Task to complete ::
I need the lines from the one holding "Open the notes edit pencil icon" to the last line of the data below repeated exactly, both included, without pictures.

Saved data entries ::
—————

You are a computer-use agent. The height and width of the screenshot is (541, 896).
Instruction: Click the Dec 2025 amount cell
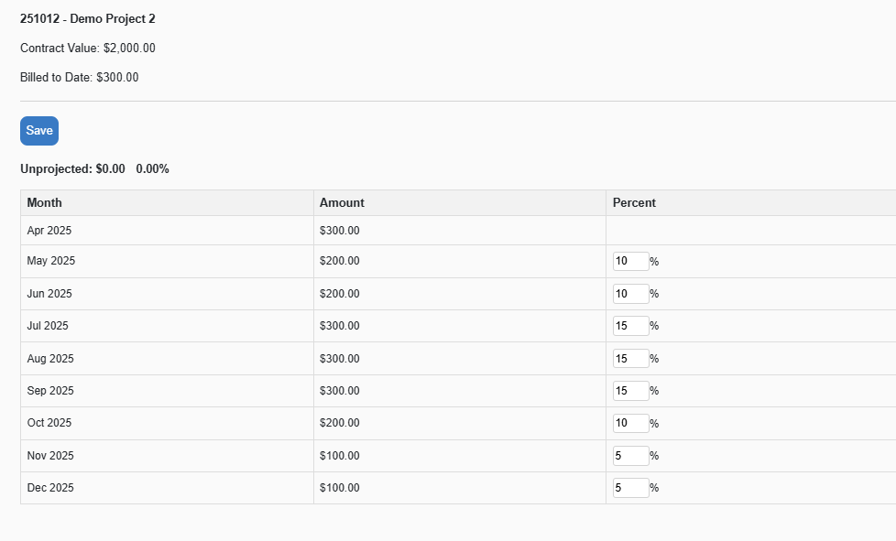click(340, 488)
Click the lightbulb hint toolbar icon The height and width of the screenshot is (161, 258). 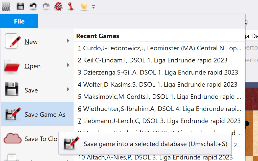coord(83,7)
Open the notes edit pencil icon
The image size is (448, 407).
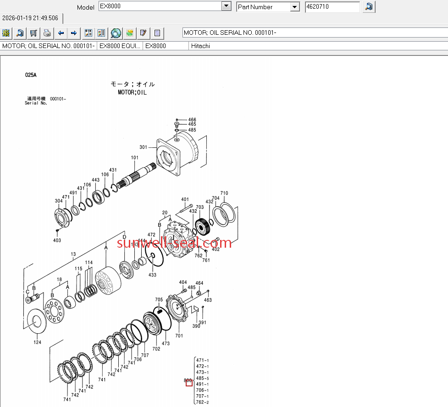click(144, 33)
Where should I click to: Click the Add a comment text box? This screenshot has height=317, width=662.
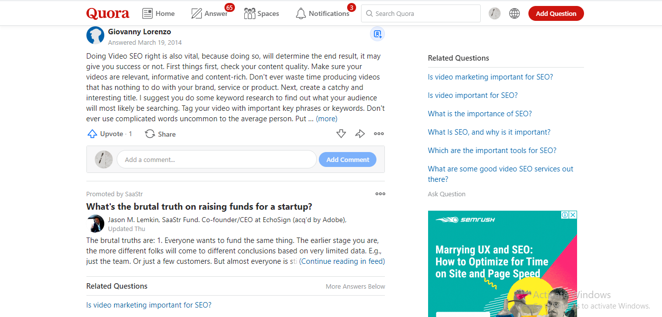pos(217,159)
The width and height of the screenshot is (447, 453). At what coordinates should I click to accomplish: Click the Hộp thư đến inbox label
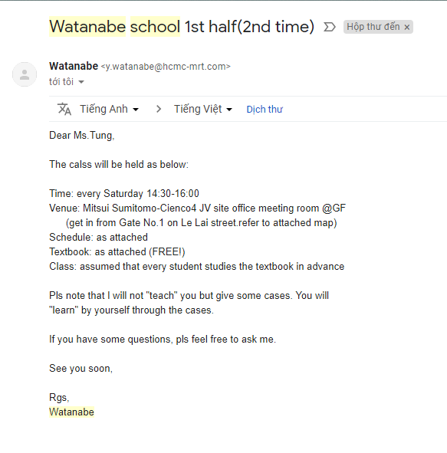coord(373,27)
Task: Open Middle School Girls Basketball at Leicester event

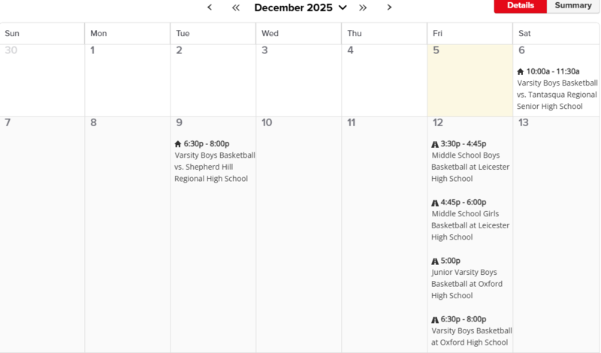Action: (470, 225)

—————

Answer for this exercise ::
Open the notes edit pencil icon
The image size is (448, 407).
click(144, 33)
Where should I click to: Click the Add a comment text box? This screenshot has height=317, width=662.
pos(217,159)
The width and height of the screenshot is (447, 453). At what coordinates should I click to accomplish: Click the Hộp thư đến inbox label
coord(373,27)
Task: Open Middle School Girls Basketball at Leicester event

Action: (470, 225)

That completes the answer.